◆ WHAT YOU NEED TO DO ◆
Set the data below down again, exactly, with every picture left out.
::: DATA FOR THIS TASK
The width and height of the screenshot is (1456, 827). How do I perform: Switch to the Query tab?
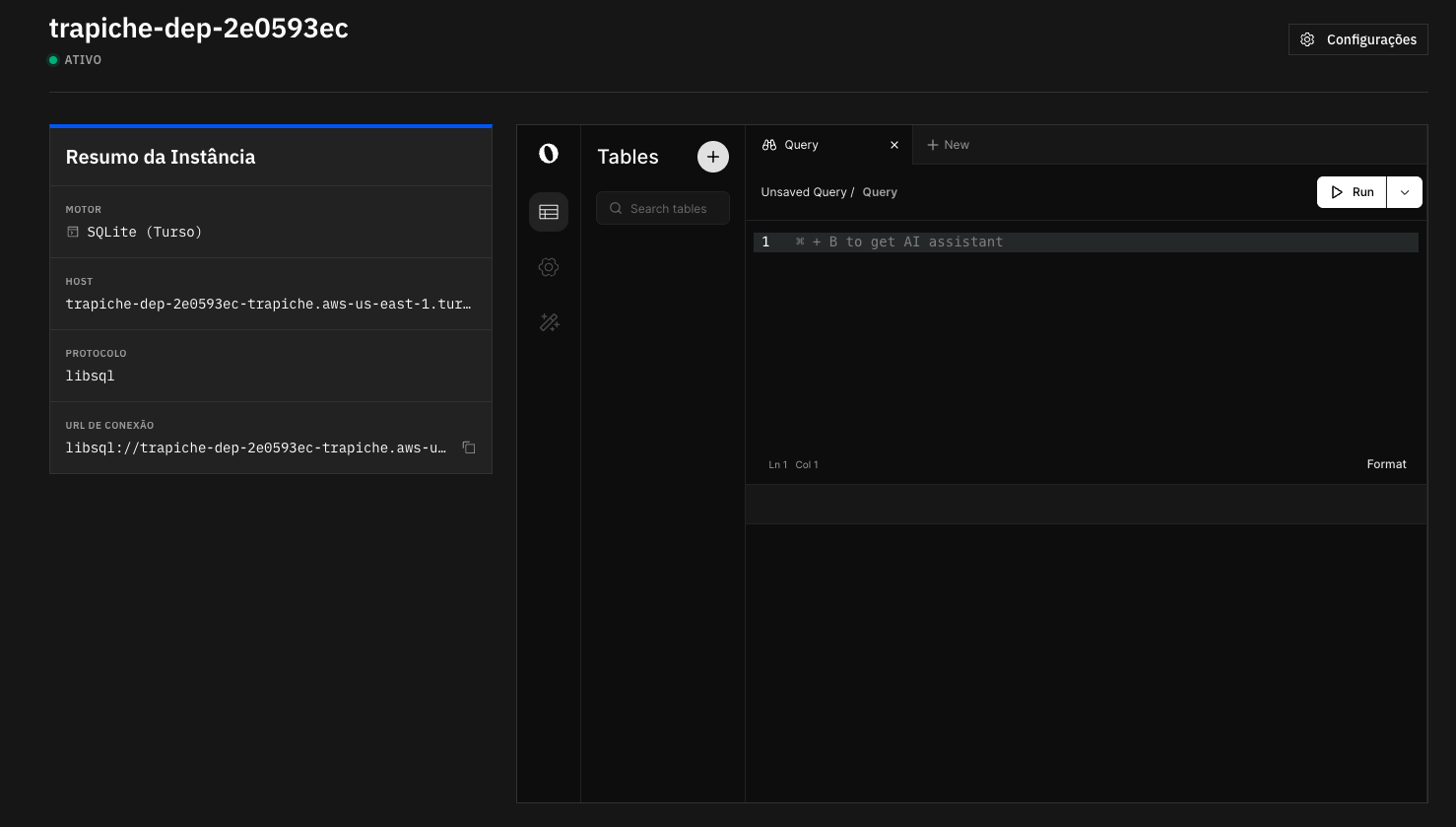[802, 145]
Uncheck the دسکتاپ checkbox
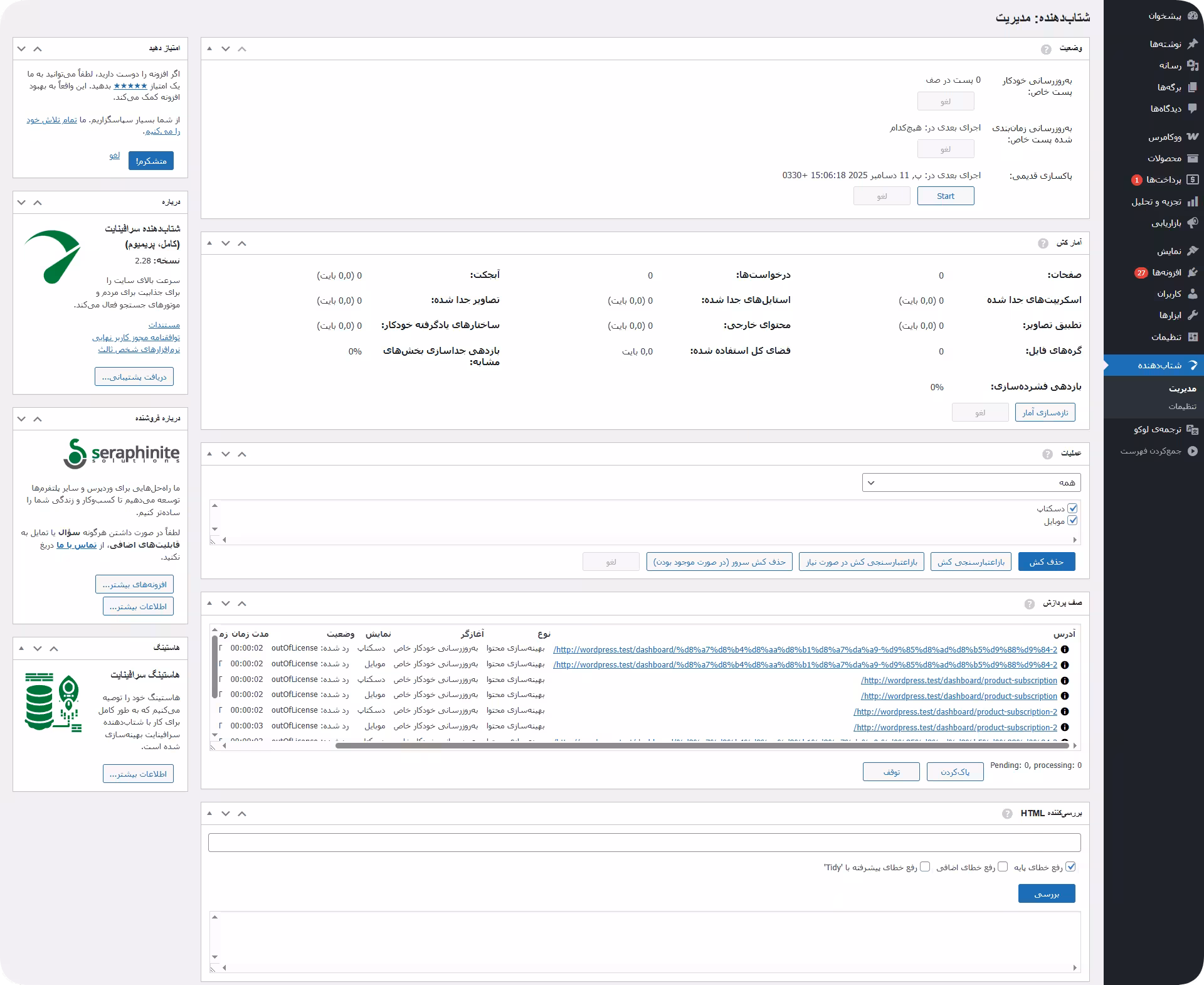The height and width of the screenshot is (985, 1204). pos(1072,508)
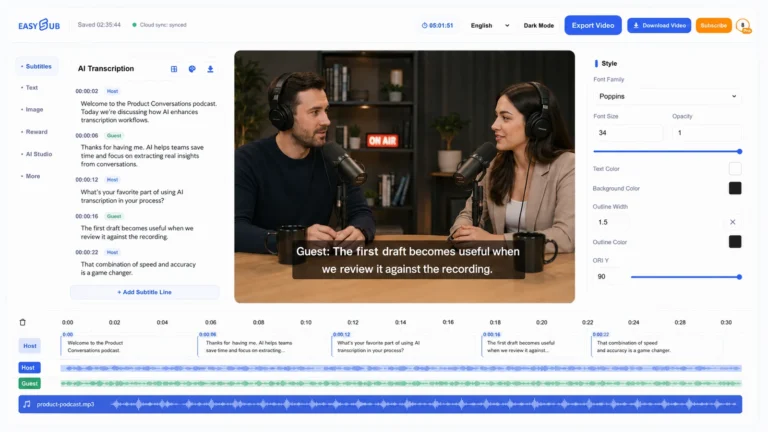Open the palette style icon in transcription header
The image size is (768, 432).
(x=192, y=69)
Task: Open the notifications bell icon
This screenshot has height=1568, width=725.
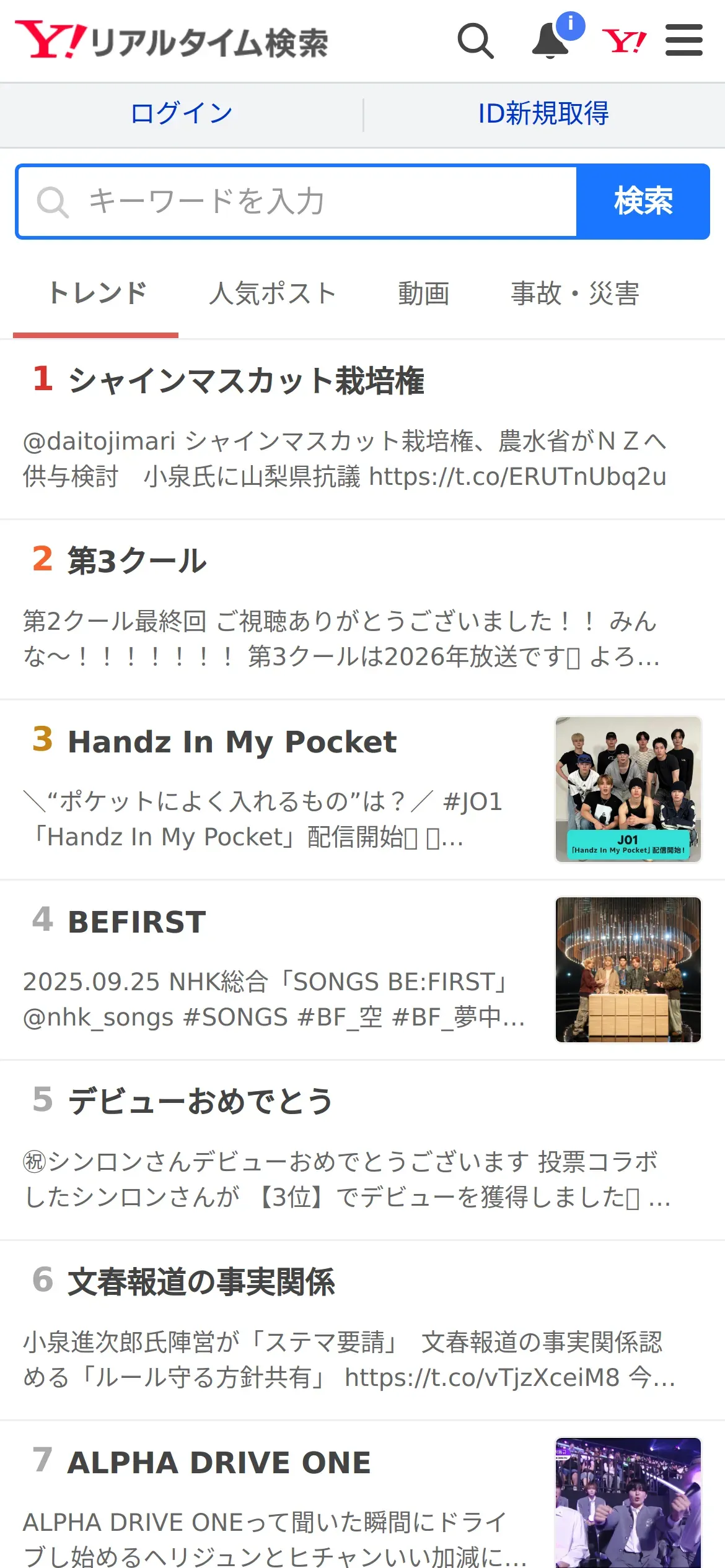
::::::
◆ ANSWER ◆
The width and height of the screenshot is (1456, 827). How do I perform: Switch to the Query tab?
[802, 145]
Uncheck the دسکتاپ checkbox
The height and width of the screenshot is (985, 1204). pos(1072,508)
Open the palette style icon in transcription header
The image size is (768, 432).
(x=192, y=69)
Task: Open the notifications bell icon
This screenshot has height=1568, width=725.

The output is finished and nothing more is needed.